Répondez d'après le texte sur la planification familiale :
1. Dans quelle ville réside Mme Kadidiata Weremy ?
2. Quelle méthode a-t-elle choisie pour éviter une grossesse inattendue ?
3. Quelle tranche d'âge concernent les enquêtes PMA ?

__TEXTE PROPOSÉ__
·····

Mme Kadidiata Weremy le confirme. Femme au foyer, résidant à Ouahigouya avec ses six enfants, sa situation sociale n'est pas aussi reluisante. Son statut de personne déplacée interne vient également renforcer cette précarité. Face à cela, il n'est plus question d'accoucher dans ces conditions, dit-elle. Et c'est pourquoi, elle a opté pour l'utilisation de l'implant afin d'éviter toute grossesse inattendue. Elle trouve en la gratuité de la planification familiale, une mesure qui aide et soulage énormément les femmes vulnérables. « Grâce à cette gratuité, j'arrive à respecter tous mes rendez-vous », explique-t-elle.Le MCD affirme qu'elles sont beaucoup plus épanouies et heureuses. « Elles ont le temps de mener des activités génératrices de revenus », soutient -t-il.

Selon les données Performance monitoring and accountability (PMA 2020), grâce à l'utilisation des méthodes contraceptives, 580 000 grossesses ont pu être évité en 2022.Il s'agit d'une série d'enquêtes nationales réalisées avec échantillon représentatif de la population dans le but de suivre les indicateurs de planification familiale. Ces enquêtes sont conduites en utilisant la technologie mobile. Burkina Faso, elles sont menées par l'Institut supérieur des sciences de la population (ISSP) de Université Ouaga I Joseph Ki-Zerbo. Elle est financée par l'Institut Bill et Melinda Gates.Elles concernent les femmes en âge de procréer de 15 à 49 ans. L'enquête se mène au niveau urbain et rural. Les données utilisées pour mon article est un jet de données de 2015 à 2022.

·····

__LISTE DES DONNÉES__

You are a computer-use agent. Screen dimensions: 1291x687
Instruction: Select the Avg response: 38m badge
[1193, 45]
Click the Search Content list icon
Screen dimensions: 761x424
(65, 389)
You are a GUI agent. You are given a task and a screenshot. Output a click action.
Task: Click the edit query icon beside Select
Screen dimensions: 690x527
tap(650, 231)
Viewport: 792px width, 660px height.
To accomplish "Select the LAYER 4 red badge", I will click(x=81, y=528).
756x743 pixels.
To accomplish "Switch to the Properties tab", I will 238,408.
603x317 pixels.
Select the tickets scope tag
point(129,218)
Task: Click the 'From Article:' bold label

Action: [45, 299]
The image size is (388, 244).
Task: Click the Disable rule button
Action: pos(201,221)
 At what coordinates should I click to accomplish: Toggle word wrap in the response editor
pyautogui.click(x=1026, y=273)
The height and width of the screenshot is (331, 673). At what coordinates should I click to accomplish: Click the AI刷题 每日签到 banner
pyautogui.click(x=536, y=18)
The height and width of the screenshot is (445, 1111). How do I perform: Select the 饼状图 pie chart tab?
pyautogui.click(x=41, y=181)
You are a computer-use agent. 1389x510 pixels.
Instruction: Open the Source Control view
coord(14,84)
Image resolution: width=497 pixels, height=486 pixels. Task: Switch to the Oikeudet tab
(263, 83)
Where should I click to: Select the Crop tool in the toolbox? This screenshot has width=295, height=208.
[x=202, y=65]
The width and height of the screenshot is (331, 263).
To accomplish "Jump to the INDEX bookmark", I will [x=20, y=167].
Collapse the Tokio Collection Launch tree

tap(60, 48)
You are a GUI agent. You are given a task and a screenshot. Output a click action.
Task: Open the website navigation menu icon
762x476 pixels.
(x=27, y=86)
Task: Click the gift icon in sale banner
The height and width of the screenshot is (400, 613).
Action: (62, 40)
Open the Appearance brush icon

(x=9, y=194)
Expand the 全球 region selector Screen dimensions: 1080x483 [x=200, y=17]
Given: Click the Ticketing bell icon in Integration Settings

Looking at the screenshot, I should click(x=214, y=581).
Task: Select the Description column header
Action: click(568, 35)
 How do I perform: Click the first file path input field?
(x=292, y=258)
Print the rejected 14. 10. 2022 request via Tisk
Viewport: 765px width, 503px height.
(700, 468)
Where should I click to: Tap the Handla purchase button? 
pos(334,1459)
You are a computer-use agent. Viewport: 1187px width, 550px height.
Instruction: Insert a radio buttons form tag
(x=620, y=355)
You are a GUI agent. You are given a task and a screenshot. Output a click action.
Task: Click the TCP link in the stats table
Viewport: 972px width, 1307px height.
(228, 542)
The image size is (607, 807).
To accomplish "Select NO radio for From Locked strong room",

·····

__RÉPONSE__
1. À Ouahigouya.
2. L'implant.
3. Les femmes de 15 à 49 ans.